In tema di responsabilità della p.a. era diffusa in passato una tesi, che favoriva l’applicazione dell’art. 2043 c.c che annovera tra gli elementi quello soggettivo della colpa , quella dell’uomo medio che è un grado più attenuato di colpa. E questa veniva richiesta soltanto ove si trattasse di attività c.d. materiale dell’ente pubblico, non invece, sulle orme di un precedente indirizzo non soltanto giurisprudenziale, quando il danno immediatamente derivasse da un atto amministrativo o dalla sua esecuzione.

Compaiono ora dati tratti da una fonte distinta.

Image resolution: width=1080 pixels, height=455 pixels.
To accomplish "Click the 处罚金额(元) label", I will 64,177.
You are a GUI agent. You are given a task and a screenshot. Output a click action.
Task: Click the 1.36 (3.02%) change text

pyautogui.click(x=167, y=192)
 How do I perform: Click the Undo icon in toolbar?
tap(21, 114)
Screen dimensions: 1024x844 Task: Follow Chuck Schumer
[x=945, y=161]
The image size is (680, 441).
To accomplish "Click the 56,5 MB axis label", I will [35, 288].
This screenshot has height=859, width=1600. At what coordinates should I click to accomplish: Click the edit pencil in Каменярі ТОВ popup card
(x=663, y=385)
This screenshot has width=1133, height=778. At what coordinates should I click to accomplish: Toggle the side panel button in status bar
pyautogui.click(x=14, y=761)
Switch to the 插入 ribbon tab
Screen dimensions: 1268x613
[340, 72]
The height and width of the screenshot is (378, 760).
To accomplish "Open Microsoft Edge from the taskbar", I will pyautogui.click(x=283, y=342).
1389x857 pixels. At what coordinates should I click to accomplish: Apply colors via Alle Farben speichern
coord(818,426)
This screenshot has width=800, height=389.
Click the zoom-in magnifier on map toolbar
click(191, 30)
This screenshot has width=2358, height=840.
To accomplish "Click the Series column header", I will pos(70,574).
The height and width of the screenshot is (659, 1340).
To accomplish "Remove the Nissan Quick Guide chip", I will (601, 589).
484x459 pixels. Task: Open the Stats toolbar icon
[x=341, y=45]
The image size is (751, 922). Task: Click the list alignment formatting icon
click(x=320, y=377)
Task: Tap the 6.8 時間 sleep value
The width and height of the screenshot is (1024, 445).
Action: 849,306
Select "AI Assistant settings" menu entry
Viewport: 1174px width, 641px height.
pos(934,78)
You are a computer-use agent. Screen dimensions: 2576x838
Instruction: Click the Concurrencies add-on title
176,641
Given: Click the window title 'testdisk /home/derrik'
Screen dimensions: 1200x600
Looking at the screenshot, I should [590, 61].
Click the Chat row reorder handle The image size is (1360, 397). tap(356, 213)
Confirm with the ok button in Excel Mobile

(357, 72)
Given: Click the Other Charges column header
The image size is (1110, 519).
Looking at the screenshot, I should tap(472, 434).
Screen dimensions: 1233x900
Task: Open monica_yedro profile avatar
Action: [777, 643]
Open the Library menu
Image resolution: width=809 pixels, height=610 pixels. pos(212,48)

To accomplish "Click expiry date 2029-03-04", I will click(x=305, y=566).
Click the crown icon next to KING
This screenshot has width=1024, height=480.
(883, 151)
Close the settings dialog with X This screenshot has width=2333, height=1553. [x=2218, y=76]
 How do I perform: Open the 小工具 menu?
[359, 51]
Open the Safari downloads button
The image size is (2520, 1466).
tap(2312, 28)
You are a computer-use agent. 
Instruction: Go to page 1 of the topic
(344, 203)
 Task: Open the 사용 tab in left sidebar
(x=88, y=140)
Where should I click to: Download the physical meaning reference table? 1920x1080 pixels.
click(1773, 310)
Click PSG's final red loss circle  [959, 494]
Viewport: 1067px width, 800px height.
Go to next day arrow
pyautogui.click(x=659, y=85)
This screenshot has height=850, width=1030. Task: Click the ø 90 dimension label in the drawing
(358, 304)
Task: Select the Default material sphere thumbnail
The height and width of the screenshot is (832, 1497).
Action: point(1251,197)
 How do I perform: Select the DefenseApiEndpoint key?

Siffatto orientamento è stato abbandonato con la importante sentenza n. 500/99 delle S.U. della Corte di cassazione ove è chiaramente affermato che , in tema di responsabilità della p.a., il giudice deve effettuare una indagine estesa anche alla valutazione della colpa, non del funzionario agente, ma alla p.a. intesa come apparato, che sarà configurabile nel caso in cui l’adozione e l’esecuzione dell’atto illegittimo (lesivo dell’interesse del danneggiato) sia avvenuta in violazione delle regole di imparzialità , di correttezza e di buona amministrazione alle quali l’esercizio della funzione amministrativa deve ispirarsi e che il giudice ordinario, può valutare , in quanto si pongono come limiti esterni alla discrezionalità.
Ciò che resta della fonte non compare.